European Disintegration

D11 5

Views: 65

  • Title: European Disintegration: Tendencies of Renationalization within the European Union and its Impact on the Common Labor Market and EU Consumer Markets
  • Author(s): Thomas Köllen
  • Publisher: Common Ground Research Networks
  • Collection: Common Ground Research Networks
  • Series: Diversity in Organizations, Communities & Nations
  • Journal Title: The International Journal of Diversity in Organizations, Communities, and Nations: Annual Review
  • Keywords: EU Enlargement, Renationalization, Labor Market, Consumer Markets, European Union, Nationalism, Austria, Europe
  • Volume: 11
  • Issue: 5
  • Year: 2012
  • ISSN: 1447-9532 (Print)
  • ISSN: 1447-9583 (Online)
  • DOI: https://doi.org/10.18848/1447-9532/CGP/v11i05/39047
  • Citation: Köllen, Thomas. 2012. "European Disintegration: Tendencies of Renationalization within the European Union and its Impact on the Common Labor Market and EU Consumer Markets." The International Journal of Diversity in Organizations, Communities, and Nations: Annual Review 11 (5): 117-138. doi:10.18848/1447-9532/CGP/v11i05/39047.
  • Extent: 22 pages

Abstract

Starting in 1952 with Belgium, France, Italy, Luxembourg, the Netherlands, and West Germany as the European Coal and Steel Community (ECSC), the European Union (EU) successively enlarged to 27 member states in 2011. Since 2004, 10 Eastern European countries have joined the EU and, at the time of writing, five countries still have official EU candidate status and may join the EU in the near future.
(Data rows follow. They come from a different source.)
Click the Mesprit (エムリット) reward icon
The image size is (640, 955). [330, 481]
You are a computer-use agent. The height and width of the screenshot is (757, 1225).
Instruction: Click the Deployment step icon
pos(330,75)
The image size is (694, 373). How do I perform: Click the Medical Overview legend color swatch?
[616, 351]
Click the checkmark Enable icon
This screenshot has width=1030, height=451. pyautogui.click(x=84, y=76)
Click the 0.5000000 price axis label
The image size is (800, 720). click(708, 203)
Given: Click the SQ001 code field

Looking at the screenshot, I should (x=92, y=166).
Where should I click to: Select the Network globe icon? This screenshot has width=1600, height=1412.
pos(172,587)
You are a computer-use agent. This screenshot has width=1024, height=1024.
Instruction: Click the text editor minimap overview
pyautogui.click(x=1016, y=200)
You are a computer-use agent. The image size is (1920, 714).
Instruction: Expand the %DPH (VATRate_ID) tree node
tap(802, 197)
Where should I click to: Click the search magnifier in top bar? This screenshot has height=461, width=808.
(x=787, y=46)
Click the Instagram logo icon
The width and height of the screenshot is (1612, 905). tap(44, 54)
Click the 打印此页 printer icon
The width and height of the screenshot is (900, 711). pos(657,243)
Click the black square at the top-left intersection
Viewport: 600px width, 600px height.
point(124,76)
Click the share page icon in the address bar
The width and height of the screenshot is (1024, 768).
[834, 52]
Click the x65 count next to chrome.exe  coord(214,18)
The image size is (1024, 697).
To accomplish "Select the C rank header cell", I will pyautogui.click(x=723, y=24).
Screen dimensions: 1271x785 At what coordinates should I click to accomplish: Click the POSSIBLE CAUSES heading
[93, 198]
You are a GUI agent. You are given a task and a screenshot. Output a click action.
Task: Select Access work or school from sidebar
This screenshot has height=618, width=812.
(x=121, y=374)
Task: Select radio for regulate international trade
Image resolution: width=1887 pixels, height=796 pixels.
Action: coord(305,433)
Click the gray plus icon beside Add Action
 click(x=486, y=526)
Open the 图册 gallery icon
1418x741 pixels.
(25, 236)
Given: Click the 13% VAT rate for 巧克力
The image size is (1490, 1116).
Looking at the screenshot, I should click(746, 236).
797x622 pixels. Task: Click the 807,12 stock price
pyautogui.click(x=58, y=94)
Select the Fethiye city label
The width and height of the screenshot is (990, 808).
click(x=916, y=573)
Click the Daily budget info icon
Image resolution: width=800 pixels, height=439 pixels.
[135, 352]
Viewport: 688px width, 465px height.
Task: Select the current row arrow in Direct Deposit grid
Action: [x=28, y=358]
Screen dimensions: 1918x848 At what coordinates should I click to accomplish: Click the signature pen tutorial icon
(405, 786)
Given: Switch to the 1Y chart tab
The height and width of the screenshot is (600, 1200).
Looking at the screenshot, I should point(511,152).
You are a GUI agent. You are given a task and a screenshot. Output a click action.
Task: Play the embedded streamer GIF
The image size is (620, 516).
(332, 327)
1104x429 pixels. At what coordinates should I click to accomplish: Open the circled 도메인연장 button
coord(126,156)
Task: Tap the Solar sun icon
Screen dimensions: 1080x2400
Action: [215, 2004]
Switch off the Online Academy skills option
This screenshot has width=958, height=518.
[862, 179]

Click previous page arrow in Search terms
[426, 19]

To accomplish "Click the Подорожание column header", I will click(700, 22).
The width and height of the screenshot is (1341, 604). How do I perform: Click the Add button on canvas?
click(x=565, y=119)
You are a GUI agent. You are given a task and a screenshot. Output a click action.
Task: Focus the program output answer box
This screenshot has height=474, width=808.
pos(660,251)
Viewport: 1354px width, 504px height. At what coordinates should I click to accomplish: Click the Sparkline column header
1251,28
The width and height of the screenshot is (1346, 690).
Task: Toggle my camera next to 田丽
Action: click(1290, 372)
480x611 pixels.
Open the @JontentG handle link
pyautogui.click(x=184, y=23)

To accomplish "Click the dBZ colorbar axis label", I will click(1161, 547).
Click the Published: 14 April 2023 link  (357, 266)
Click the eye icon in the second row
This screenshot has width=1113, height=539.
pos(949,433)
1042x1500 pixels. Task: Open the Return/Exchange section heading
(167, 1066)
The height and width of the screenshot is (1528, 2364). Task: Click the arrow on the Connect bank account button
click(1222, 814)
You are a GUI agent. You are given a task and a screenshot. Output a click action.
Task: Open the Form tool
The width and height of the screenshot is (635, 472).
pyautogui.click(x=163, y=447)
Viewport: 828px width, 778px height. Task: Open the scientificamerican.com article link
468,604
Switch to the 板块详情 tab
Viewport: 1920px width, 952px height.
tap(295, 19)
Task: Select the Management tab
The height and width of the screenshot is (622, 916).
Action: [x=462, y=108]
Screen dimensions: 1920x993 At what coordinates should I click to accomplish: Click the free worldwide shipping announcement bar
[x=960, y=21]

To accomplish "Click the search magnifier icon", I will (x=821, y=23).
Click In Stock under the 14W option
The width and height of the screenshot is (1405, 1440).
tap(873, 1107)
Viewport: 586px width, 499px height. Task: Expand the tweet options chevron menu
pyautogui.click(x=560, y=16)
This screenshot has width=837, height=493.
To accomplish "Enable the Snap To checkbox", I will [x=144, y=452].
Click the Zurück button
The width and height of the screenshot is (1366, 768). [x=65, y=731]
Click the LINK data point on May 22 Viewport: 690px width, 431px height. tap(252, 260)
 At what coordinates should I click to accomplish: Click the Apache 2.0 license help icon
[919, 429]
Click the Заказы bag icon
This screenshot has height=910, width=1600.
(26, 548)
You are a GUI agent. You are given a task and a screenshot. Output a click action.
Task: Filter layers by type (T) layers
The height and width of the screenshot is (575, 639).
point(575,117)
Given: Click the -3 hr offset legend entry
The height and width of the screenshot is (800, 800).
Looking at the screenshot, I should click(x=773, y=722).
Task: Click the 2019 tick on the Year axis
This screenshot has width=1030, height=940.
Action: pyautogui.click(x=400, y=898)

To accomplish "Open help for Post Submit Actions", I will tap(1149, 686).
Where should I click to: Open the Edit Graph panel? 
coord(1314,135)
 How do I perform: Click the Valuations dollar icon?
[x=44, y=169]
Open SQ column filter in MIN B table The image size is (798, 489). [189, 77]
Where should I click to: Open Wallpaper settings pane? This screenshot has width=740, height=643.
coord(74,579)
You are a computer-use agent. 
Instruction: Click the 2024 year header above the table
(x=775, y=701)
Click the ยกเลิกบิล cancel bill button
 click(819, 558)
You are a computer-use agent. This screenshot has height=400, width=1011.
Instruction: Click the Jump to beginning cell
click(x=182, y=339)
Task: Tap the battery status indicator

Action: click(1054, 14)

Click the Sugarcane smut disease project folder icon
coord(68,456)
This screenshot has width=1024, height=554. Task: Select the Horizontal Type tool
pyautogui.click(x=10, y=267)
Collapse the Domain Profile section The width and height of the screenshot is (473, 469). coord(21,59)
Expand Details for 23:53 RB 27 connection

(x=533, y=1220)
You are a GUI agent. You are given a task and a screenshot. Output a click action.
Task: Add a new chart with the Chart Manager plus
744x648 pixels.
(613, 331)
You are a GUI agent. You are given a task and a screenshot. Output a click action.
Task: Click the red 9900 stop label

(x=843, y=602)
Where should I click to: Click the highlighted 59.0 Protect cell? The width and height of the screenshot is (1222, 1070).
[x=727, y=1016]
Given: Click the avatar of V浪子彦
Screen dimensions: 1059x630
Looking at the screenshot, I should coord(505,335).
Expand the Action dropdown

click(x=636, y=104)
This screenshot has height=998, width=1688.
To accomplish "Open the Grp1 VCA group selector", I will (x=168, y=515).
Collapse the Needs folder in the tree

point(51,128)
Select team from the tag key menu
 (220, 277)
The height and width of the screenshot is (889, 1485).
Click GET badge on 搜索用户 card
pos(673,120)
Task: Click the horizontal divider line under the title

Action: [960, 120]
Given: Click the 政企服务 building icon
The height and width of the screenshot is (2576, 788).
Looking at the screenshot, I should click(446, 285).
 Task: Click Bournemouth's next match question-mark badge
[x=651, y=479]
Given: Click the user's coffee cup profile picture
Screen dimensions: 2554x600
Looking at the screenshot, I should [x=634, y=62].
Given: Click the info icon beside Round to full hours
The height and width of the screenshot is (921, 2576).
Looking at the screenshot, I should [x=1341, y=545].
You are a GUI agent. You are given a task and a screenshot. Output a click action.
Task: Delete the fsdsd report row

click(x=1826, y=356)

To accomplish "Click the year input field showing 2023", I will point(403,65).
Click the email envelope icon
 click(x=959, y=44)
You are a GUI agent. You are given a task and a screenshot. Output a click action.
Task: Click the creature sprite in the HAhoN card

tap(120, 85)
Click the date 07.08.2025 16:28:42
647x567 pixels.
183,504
The permanent enlargement of the EU has led, and continues to lead, to social, cultural, economic, and linguistic pluralization and heterogenization and, more and more, causes a feeling of alienation among EU citizens. This comes along with a reduced willingness to share power, labor, and money among EU states, provokes tendencies of renationalization, and the resurgence of national thinking and acting. In the European common labor market these tendencies are attended by emerging exclusive nationalistic working climates and therefore undermine the formal freedom of movement for workers within the EU. In the European markets for consumer products (especially for food) these tendencies are reflected in augmented efforts that are undertaken to accentuate the national origin of domestic products. Empirical data of several EU member states will be analyzed and discussed. As a case study, the actual nationalistic tendencies of the Austrian consumer market will be parsed and integrated in a broader European picture.